WHAT YOU HAVE TO DO>
Retype all of the records below, keeping every line verbatim.
****************************************
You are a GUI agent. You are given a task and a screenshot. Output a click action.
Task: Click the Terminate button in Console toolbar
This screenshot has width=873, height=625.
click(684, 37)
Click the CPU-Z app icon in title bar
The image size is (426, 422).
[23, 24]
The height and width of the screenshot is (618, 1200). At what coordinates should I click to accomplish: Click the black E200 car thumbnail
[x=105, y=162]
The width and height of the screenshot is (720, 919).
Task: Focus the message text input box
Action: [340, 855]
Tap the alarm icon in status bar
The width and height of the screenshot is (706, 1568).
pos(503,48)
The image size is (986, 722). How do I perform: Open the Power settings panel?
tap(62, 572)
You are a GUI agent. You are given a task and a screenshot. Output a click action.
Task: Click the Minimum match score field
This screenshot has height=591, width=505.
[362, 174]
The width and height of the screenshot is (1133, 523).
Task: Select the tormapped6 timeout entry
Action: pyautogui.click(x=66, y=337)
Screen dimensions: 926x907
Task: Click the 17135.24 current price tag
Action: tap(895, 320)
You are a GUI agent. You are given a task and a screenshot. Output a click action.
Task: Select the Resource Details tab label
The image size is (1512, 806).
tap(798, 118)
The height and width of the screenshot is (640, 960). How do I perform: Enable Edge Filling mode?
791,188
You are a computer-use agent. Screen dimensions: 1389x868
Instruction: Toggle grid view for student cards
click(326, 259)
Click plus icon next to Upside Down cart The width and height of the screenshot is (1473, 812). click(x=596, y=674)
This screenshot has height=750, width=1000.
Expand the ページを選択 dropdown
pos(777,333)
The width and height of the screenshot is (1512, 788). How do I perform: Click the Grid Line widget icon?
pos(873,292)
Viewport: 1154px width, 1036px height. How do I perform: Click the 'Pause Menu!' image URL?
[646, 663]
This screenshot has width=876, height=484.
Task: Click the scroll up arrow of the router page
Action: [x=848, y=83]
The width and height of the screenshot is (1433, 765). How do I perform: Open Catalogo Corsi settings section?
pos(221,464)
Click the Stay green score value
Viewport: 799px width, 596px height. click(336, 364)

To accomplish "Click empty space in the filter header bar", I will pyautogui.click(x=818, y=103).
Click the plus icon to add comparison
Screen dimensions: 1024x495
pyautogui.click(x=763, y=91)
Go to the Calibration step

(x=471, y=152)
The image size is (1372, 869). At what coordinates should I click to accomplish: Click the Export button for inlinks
****************************************
SOLUTION TO THIS PROBLEM>
You are a GUI agent. You are given a task and a screenshot. Output a click action.
Task: Click the Terminate button in Console toolbar
This screenshot has width=873, height=625.
click(684, 37)
Click the CPU-Z app icon in title bar
The image size is (426, 422).
[23, 24]
The height and width of the screenshot is (618, 1200). At what coordinates should I click to accomplish: Click the black E200 car thumbnail
[x=105, y=162]
The width and height of the screenshot is (720, 919).
Task: Focus the message text input box
Action: [340, 855]
Tap the alarm icon in status bar
The width and height of the screenshot is (706, 1568).
pos(503,48)
The image size is (986, 722). How do I perform: Open the Power settings panel?
tap(62, 572)
You are a GUI agent. You are given a task and a screenshot. Output a click action.
Task: Click the Minimum match score field
This screenshot has height=591, width=505.
[362, 174]
The width and height of the screenshot is (1133, 523).
Task: Select the tormapped6 timeout entry
Action: pyautogui.click(x=66, y=337)
Screen dimensions: 926x907
Task: Click the 17135.24 current price tag
Action: tap(895, 320)
You are a GUI agent. You are given a task and a screenshot. Output a click action.
Task: Select the Resource Details tab label
The image size is (1512, 806).
tap(798, 118)
The height and width of the screenshot is (640, 960). How do I perform: Enable Edge Filling mode?
791,188
You are a computer-use agent. Screen dimensions: 1389x868
Instruction: Toggle grid view for student cards
click(326, 259)
Click plus icon next to Upside Down cart The width and height of the screenshot is (1473, 812). click(x=596, y=674)
This screenshot has height=750, width=1000.
Expand the ページを選択 dropdown
pos(777,333)
The width and height of the screenshot is (1512, 788). How do I perform: Click the Grid Line widget icon?
pos(873,292)
Viewport: 1154px width, 1036px height. How do I perform: Click the 'Pause Menu!' image URL?
[646, 663]
This screenshot has width=876, height=484.
Task: Click the scroll up arrow of the router page
Action: [x=848, y=83]
The width and height of the screenshot is (1433, 765). How do I perform: Open Catalogo Corsi settings section?
pos(221,464)
Click the Stay green score value
Viewport: 799px width, 596px height. click(336, 364)

To accomplish "Click empty space in the filter header bar", I will pyautogui.click(x=818, y=103).
Click the plus icon to add comparison
Screen dimensions: 1024x495
pyautogui.click(x=763, y=91)
Go to the Calibration step

(x=471, y=152)
The image size is (1372, 869). At what coordinates should I click to accomplish: Click the Export button for inlinks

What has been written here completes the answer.